EMOLTV

Lemmy Kilmister es despedido fiel a su estilo: con whisky, anécdotas y mucho rock

La ceremonia con la que despidieron al recordado músico, quien falleció el pasado 28 de diciembre, fue transmitida a través de internet.

10 de Enero de 2016 | 12:41 | EFE
imagen

Con una ceremonia íntima en el cementerio Forest Lawn Memorial en Hollywood y una fiesta en el Rainbow Bar & Grill, fue despedido Kilmister.

AFP
LOS ANGELES.- Cuando no estaba de gira con Motörhead —hecho extraño porque vivía por y para los escenarios— Lemmy Kilmister pasaba horas y horas bebiendo whisky y charlando con quien se le acercase en el Rainbow Bar & Grill de Los Angeles, una imagen que todos sus fans recordaron al momento de decir adiós al legendario músico británico.

Con una ceremonia íntima en el cementerio Forest Lawn Memorial en Hollywood y una fiesta en el Rainbow Bar & Grill, fue despedido Kilmister, quien falleció el pasado 28 de diciembre a los 70 años producto de un cáncer fulminante.

Líder durante cuatro décadas de Motörhead, emblema del rock más contundente, ruidoso y acelerado, el músico fue padrino y referencia indiscutible para toda una generación de músicos que, en la figura de este británico, encontraron un modelo de autenticidad y persistencia al que seguir.

La ceremonia en el Forest Lawn Memorial, que fue retransmitida en directo por internet, fue una celebración del legado y vida de Kilmister, con fotografías del grupo, botas negras, botellas de whisky, el característico sombrero del cantante y amplificadores de sonido presidiendo la escena, casi como si se tratara de un concierto más de Motörhead.

A lo largo de dos horas se sucedieron las bromas, anécdotas y chistes entorno a una figura reconocida por sus éxitos musicales como "Ace of Spades", pero también por encarnar fielmente el espíritu del rock.

Músicos como Dave Grohl (Foo Fighters), Slash (Guns N' Roses), Robert Trujillo y Lars Ulrich (Metallica), Rob Halford (Judas Priest) o Scott Ian (Anthrax) pasaron por el micrófono del acto para honrar su memoria.

Su hijo, Paul Kilmister, lo definió como "un guerrero del escenario", destacó su carisma, el de "un espíritu libre", y subrayó que para él "tocar en directo lo era todo".

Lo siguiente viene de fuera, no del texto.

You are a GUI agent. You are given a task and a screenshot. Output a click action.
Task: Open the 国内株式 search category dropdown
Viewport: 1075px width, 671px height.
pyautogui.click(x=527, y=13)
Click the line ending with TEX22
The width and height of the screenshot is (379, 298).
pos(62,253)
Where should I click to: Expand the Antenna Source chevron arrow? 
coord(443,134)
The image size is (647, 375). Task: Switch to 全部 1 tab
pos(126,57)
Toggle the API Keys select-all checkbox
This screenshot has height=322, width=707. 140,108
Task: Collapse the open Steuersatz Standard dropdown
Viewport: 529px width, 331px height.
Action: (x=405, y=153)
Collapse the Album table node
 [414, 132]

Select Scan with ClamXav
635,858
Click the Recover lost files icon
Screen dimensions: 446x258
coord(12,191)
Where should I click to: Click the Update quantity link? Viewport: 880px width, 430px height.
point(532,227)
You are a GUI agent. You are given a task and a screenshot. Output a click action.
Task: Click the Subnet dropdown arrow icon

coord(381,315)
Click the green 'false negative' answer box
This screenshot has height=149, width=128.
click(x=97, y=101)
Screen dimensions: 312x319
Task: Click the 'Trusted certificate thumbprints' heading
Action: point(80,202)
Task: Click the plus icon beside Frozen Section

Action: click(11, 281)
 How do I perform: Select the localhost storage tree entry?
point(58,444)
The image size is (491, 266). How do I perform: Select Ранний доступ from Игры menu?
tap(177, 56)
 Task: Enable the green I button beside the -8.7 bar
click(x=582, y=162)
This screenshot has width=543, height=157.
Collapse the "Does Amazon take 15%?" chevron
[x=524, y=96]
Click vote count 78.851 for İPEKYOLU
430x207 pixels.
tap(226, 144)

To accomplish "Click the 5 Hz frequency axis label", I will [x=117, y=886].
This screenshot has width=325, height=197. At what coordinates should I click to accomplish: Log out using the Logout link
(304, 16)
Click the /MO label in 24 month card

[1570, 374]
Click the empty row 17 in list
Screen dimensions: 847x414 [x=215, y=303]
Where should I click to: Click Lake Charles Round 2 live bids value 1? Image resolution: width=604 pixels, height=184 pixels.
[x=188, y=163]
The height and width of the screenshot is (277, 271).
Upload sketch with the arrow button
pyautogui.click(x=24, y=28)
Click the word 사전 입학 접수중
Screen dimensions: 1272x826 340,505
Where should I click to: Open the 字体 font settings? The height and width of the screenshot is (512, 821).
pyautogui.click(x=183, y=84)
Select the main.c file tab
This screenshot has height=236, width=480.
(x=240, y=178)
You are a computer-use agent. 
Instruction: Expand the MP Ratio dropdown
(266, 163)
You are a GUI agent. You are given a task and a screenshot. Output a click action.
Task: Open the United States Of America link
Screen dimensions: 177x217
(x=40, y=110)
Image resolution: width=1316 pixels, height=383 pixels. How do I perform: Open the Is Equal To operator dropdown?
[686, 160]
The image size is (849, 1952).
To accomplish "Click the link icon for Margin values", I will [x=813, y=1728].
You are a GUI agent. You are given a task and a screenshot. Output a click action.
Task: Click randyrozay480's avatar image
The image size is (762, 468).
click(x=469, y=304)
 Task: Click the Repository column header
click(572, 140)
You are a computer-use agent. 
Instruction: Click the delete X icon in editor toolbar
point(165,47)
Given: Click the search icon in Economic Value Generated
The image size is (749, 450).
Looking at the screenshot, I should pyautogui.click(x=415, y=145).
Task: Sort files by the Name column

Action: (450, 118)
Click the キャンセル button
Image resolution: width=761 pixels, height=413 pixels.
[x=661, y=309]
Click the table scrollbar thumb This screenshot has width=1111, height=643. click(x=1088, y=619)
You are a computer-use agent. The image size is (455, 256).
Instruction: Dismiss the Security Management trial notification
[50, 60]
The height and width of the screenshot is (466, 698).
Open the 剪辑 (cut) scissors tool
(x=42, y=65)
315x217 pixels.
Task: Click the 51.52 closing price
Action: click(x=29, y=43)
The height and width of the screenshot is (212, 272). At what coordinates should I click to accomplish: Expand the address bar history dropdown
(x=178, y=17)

También le dijo adiós por última vez Mikkey Dee, batería en Motörhead desde 1992, quien subrayó de Kilmister que vivió lo que él consideraba "una vida perfecta": de gira con su banda, entreteniendo y haciendo que la gente disfrutara.

"Tómate las cosas con calma en el otro lado", bromeó Dee en una ceremonia que se cerró con un bajo sonando al máximo de volumen y en distorsión, tal y como solía hacer el músico en sus atronadores conciertos.